Working For the… {Insert Reward Here}

The 1980’s rock band Loverboy’s one-hit wonder has become a sentiment to the nine-to-fivers in the American workforce. “Everybody’s Working for the Weekend” has rung true for a lot of us over the years. You work hard so when Friday afternoon comes along, you can play hard (or Netflix hard). We as a society live under a personal reward system, and a lot of it has to do with how our brains are wired.

Among the necessities for human survival- food, sleep, etc- rewards drive human action. Rewards make us learn as well as bring pleasurable feelings. When we expect a reward, different areas of your brain communicate to our neurons to release dopamine. The reward itself does not do not elicit these responses, but instead the expectation of a reward. Think about when you teach your dog to roll over, enticing them with a treat. It is not eating the dog treat itself that teaches your dog to be motivated to do that action and then store that memory, it is the dopamine release when your dog is expecting the treat. So, now that many people around the world are working from home, in some cases not leaving at all, many feel a lack of motivation. There are a multitude of factors that contribute to this newfound sluggishness. For one, people are not in their normal environment that is designated for the work they do. Also, people are not having in-person contact with their coworkers.

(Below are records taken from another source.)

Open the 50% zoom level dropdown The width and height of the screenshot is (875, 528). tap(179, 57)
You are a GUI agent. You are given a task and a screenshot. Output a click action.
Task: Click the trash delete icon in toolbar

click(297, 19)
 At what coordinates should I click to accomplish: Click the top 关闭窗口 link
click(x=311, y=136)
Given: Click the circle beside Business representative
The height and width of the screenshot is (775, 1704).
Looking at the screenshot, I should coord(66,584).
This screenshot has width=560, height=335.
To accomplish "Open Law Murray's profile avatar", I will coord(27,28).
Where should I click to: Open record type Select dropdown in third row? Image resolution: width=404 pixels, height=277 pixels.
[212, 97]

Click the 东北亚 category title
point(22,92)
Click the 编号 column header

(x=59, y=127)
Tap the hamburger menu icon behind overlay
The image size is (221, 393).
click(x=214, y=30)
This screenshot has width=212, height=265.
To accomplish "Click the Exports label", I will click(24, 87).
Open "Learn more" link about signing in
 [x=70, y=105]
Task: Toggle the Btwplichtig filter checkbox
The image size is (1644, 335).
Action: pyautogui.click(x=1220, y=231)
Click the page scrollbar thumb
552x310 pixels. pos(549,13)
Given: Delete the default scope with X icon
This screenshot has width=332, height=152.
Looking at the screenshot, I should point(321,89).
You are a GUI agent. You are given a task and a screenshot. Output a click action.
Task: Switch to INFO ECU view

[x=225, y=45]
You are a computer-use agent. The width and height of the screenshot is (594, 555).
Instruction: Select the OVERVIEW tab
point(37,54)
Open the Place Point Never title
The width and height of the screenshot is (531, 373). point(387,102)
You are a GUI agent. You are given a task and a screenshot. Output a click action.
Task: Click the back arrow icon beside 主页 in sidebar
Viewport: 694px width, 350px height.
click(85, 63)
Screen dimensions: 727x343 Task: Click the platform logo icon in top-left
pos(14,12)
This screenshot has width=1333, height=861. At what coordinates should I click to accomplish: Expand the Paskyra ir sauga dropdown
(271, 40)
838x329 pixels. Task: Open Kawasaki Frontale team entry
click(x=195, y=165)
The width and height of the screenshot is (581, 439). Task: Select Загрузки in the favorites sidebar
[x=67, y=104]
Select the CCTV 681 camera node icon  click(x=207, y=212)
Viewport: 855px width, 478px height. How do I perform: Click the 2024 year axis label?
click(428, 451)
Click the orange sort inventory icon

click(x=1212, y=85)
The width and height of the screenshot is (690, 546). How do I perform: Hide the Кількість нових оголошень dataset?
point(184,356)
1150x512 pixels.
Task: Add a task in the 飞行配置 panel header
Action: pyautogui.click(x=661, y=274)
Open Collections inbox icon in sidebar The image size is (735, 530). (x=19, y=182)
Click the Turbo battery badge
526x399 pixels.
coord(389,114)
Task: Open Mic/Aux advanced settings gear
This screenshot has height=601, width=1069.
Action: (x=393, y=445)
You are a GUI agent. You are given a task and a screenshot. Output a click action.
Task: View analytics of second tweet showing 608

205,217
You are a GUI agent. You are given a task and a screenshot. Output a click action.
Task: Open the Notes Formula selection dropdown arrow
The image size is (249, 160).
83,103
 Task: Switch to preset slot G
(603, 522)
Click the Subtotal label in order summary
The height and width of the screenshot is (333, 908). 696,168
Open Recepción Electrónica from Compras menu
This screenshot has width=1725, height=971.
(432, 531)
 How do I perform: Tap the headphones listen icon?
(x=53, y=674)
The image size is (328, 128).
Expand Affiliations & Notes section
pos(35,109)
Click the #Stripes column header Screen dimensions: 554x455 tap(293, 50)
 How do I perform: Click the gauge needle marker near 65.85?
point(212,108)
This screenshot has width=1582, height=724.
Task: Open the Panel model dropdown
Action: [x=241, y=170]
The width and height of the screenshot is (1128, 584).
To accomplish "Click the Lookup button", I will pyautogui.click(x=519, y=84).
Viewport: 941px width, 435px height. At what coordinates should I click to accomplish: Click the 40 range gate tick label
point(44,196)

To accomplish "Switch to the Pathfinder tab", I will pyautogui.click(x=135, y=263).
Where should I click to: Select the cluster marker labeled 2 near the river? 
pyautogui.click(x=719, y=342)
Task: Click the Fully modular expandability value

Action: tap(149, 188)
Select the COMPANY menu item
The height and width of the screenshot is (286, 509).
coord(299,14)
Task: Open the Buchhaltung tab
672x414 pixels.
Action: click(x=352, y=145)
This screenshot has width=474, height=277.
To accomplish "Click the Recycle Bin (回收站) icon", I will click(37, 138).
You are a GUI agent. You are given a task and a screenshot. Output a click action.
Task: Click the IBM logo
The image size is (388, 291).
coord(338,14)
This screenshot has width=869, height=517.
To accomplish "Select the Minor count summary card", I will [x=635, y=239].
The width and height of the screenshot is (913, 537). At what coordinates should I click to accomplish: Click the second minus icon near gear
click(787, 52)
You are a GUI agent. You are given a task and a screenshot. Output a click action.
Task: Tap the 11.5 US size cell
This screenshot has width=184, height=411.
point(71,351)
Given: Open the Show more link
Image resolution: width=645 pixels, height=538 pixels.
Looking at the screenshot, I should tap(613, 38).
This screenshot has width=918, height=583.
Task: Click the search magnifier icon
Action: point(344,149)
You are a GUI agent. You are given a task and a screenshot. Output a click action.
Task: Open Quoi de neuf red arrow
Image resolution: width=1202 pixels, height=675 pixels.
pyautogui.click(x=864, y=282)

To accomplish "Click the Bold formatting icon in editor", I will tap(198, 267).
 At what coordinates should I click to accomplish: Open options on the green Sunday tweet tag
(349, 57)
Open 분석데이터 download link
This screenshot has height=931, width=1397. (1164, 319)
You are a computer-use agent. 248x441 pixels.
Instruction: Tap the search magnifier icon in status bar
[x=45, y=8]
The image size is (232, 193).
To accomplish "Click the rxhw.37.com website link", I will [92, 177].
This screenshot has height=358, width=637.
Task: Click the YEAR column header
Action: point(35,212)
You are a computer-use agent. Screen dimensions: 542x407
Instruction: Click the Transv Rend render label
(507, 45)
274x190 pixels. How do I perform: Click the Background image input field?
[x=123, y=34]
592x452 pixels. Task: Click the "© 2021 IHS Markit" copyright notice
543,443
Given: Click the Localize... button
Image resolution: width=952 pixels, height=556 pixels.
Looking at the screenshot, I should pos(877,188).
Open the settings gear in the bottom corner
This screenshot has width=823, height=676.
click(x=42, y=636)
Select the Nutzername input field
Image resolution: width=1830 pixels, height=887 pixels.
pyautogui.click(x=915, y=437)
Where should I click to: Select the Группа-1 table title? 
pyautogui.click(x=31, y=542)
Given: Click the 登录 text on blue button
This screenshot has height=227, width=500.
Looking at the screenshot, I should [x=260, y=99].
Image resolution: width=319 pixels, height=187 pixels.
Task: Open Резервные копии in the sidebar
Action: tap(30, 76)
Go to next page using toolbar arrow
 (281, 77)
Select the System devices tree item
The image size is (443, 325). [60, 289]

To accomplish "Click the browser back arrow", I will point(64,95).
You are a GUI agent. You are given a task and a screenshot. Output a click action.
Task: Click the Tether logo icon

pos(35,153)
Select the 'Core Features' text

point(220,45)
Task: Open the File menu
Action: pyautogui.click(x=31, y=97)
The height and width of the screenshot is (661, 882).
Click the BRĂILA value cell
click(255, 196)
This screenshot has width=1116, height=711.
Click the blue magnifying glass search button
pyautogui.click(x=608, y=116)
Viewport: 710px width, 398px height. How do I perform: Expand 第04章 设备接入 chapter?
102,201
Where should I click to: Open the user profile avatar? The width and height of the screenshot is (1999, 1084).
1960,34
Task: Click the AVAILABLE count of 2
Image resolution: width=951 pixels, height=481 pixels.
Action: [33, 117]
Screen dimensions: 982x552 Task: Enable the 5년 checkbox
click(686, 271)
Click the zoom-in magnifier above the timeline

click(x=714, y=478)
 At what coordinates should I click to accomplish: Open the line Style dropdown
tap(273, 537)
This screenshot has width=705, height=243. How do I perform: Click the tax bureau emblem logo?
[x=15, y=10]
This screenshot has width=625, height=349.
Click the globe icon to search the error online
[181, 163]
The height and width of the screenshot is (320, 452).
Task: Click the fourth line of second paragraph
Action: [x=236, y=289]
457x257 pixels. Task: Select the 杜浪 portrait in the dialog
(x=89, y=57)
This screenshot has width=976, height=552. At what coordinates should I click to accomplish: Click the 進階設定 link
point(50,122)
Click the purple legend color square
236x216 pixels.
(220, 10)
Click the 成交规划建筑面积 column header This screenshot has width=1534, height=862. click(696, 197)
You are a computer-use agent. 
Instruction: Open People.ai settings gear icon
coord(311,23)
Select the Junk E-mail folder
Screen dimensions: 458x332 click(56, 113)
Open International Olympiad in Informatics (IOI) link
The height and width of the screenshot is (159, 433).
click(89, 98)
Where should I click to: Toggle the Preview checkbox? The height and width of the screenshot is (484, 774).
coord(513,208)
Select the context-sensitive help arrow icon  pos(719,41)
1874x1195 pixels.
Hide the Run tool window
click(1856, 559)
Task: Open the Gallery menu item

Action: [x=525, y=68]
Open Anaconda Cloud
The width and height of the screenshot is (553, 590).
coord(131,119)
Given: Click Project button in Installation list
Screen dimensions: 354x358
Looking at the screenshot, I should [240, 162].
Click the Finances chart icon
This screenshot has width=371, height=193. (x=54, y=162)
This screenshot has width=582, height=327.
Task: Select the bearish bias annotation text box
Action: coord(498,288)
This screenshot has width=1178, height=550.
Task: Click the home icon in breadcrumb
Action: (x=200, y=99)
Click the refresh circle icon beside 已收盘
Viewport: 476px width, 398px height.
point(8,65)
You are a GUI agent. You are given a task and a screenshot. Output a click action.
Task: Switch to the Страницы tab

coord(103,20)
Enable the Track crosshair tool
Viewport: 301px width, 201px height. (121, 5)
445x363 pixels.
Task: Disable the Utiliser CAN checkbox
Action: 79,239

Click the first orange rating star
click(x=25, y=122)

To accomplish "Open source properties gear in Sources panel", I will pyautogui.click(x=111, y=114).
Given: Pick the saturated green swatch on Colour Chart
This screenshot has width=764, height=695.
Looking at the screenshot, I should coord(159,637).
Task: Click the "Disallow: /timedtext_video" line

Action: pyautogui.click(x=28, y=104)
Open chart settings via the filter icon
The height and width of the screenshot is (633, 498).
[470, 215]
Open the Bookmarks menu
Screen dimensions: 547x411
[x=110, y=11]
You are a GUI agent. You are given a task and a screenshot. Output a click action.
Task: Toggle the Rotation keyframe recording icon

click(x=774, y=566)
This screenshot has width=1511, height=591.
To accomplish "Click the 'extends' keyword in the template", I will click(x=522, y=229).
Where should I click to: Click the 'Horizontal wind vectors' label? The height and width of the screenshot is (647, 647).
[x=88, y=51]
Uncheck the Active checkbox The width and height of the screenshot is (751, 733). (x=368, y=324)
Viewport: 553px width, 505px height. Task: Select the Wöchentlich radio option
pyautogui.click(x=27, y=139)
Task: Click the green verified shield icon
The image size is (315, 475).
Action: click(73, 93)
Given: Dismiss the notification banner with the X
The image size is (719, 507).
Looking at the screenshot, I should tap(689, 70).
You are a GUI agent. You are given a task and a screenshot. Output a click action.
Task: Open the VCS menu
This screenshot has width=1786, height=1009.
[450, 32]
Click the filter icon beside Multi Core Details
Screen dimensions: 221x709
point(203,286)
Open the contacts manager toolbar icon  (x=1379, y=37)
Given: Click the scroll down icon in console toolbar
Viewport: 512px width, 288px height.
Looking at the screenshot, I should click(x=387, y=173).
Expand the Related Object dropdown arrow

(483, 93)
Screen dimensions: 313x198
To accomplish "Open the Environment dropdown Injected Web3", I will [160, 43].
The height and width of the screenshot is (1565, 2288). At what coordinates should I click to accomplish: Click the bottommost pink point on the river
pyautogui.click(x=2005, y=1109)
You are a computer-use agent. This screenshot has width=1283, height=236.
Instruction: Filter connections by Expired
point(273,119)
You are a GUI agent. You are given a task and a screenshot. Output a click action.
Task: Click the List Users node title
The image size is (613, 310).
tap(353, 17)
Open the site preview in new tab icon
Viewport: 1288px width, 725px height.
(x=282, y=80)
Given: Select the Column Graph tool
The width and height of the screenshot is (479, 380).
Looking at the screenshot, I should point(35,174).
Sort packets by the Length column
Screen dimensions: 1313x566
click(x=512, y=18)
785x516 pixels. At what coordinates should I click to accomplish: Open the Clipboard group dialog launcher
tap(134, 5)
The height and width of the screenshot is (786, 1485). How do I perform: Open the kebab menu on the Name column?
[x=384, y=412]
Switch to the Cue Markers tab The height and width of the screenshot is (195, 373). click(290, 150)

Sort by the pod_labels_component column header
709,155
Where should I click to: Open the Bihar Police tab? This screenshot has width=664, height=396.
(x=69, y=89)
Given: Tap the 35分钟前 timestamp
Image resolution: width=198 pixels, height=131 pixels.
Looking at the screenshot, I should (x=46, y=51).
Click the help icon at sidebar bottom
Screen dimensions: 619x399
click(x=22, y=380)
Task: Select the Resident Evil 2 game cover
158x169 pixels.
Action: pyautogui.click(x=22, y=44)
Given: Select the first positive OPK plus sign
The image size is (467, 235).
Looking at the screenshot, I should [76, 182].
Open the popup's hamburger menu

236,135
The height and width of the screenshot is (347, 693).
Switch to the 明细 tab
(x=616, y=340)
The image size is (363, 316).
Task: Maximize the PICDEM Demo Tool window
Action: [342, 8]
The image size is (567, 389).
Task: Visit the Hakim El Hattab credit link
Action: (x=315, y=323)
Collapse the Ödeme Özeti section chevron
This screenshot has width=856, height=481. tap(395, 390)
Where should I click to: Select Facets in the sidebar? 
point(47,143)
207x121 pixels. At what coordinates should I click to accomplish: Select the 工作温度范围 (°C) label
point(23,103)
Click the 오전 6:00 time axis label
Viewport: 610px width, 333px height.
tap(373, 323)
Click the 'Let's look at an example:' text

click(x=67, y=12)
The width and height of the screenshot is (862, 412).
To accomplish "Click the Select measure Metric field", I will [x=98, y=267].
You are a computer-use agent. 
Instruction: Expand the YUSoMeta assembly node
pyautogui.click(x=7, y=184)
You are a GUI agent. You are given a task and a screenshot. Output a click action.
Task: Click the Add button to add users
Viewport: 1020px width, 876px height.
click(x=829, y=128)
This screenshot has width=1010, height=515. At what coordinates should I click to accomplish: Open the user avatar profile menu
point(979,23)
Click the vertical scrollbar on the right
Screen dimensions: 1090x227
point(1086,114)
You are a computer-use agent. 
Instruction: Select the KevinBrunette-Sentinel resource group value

Besides the physical shifts people are experiencing at this moment, there is also a psychological fluctuation occurring.  We can predict that an overwhelming tendency to not complete work as thoroughly as normal is happening due to the lack of our trusty reward system that allows us to persist. Luckily, this disruption can be fixed by implementing incentives to keep us going. Here are a few examples that will be sure to get your reward system activated and release that dopamine.

https___blogs-images.forbes.com_manondefelice_files_2018_06_beverage-computer-flower-948888-1200x907.jpgPHOTO BY RAWPIXEL.COM FROM PEXELS

1. Make a List

List your activities and tasks for the day, ranging from how much you enjoy the task as well as the time/effort required to complete each. It can help to complete your most challenging task first. During this unprecedented time, we are finding that the morning is most conducive to completing tasks. If you enjoy reading, implement that into your daily routine. Having small rewards throughout your day will make those bigger tasks seem less daunting and you’ll be more inclined to complete them.

2. Plan Your Weekends

Start planning at-home activities for your weekend. Planning theme nights or cooking favorite meals with your family or whoever you’re quarantining with will create some stress-free fun. We tend to feel lost and inactive when we don’t have an agenda of even things we enjoy. Bigger events on your weekend calendar will keep you plugging through the workdays.

3. Look Ahead

In a time when we are all yearning for normalcy, it can be beneficial to reflect on the aspects of your daily life that you took for granted now that they’re put on pause. It is important to look towards the future of post-quarantine and plan for what you want to accomplish or experience, but for the meantime, try and make a list of goals for quarantine. Have you always wanted to try yoga? Or, has the daunting stacks of clothes in your closet been hanging over your head? Now is the perfect time to complete these at-home ambitions. Then, when normal life resumes, you can go into it with all your spring cleaning in the rear-view.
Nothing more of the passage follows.